(Collected data entries)
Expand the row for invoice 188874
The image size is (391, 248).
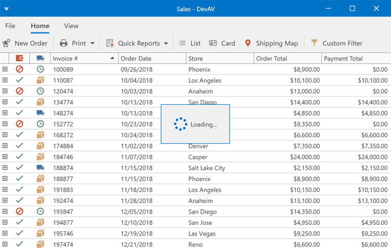point(5,168)
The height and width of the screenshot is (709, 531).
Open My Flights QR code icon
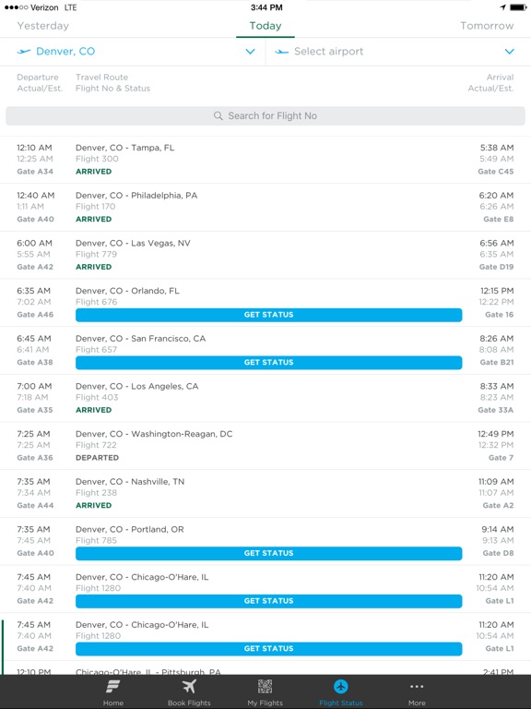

**Prompt:**
Your copy should match the entries above exactly and contain no pictures.

**Your solution:**
Expand the row for invoice 188874
The image size is (391, 248).
point(5,168)
The height and width of the screenshot is (709, 531).
Open My Flights QR code icon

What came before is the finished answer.